Goldfinches Eating Duckweed in the Expanded Margins of the Wetland, September 6, 2021 |
Like the solitary sandpipers (one was there again this morning), the local goldfinch flock also stands to gain from the decreasing water levels and increasing mud flats of the wetland. When I first arrived this morning, this trio of goldfinches were busily devouring duckweed -- you can see a bit hanging out of the beak of the one on the far right in the photo above. At one point before I left, there were at least seven goldfinches in this area of the wetland which a week or two ago was covered in water. The receding water level has left duckweed accessible to the goldfinches, which I've seen in this part of the wetland every time I've come for the past week or so.
If you're like me, you may be surprised to think goldfinches would eat duckweed.
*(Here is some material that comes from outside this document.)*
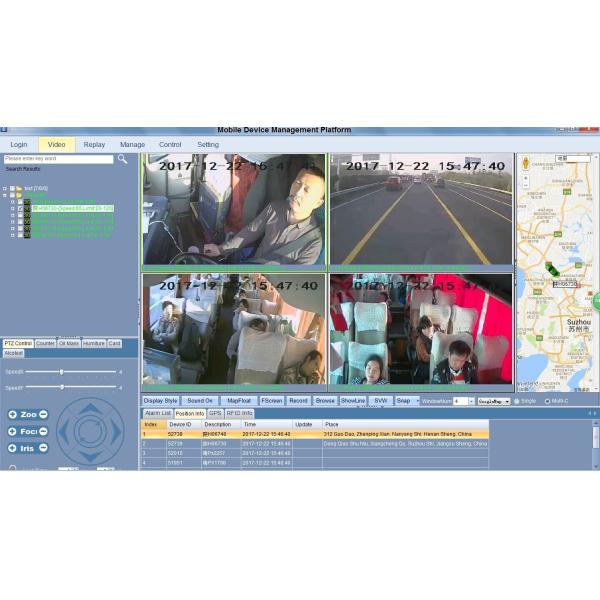Click the green vehicle marker on map

(554, 269)
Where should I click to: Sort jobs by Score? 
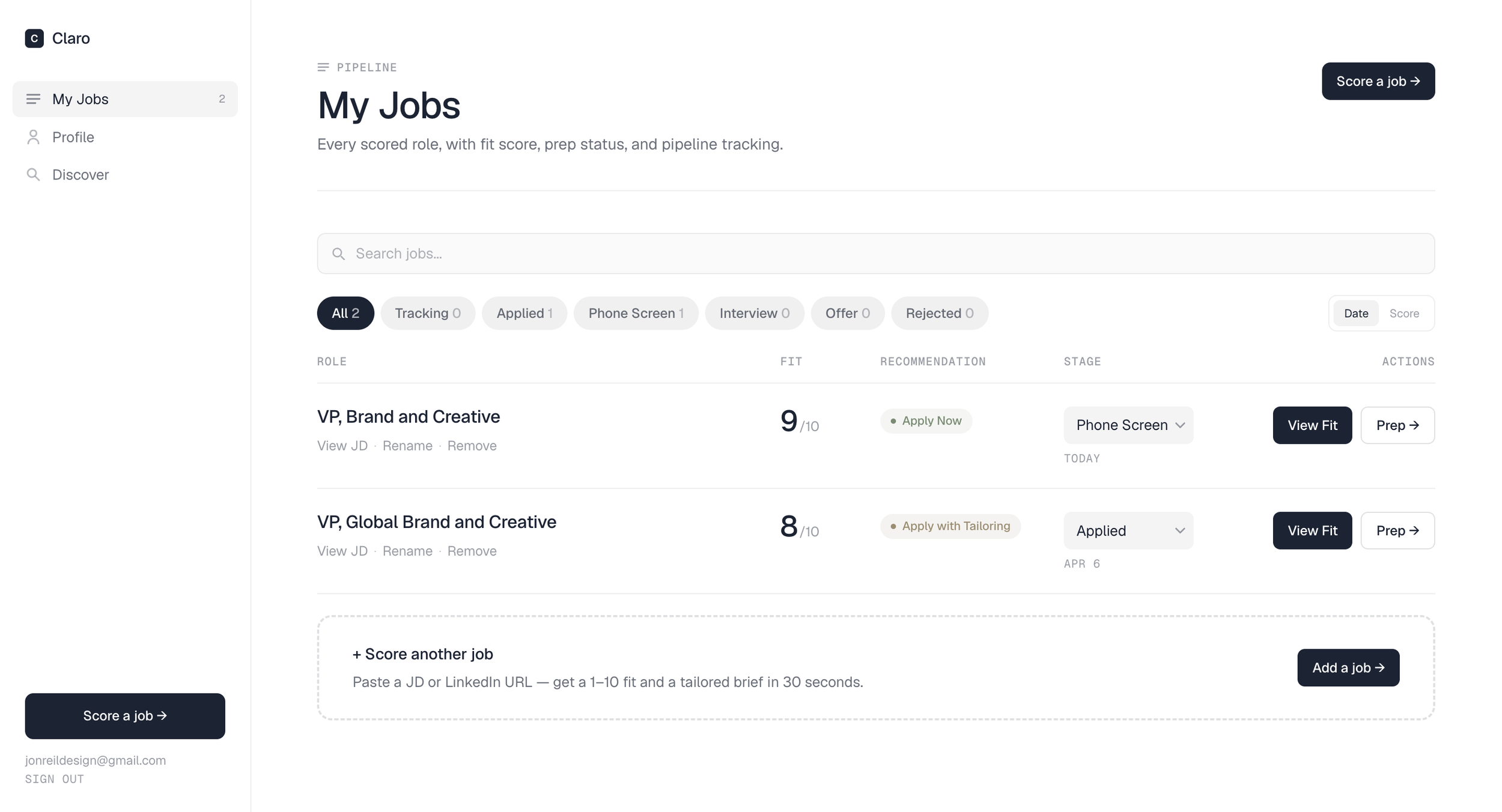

A number of years ago I got photos at the beaver dam at Meadowbrook Park in Urbana of a goldfinch hanging head down from a branch over the water. I thought it was getting a drink until I looked at the photos and saw that in fact it was eating duckweed. Again in the photos I have from the goldfinches today there is enough detail to determine that they are in fact eating duckweed or at least something very much like it (click on the photo to enlarge it).
"It's an ill wind that blows no good," they say. The wetland's shrinking water levels are bad news for the many tadpoles still in process as well as dragonfly naiads not ready to emerge and probably many other creatures dependent on the water for survival, but for the solitary sandpipers, the goldfinches, the raccoons and no doubt many other creatures, the decreasing water level provides great dining opportunities.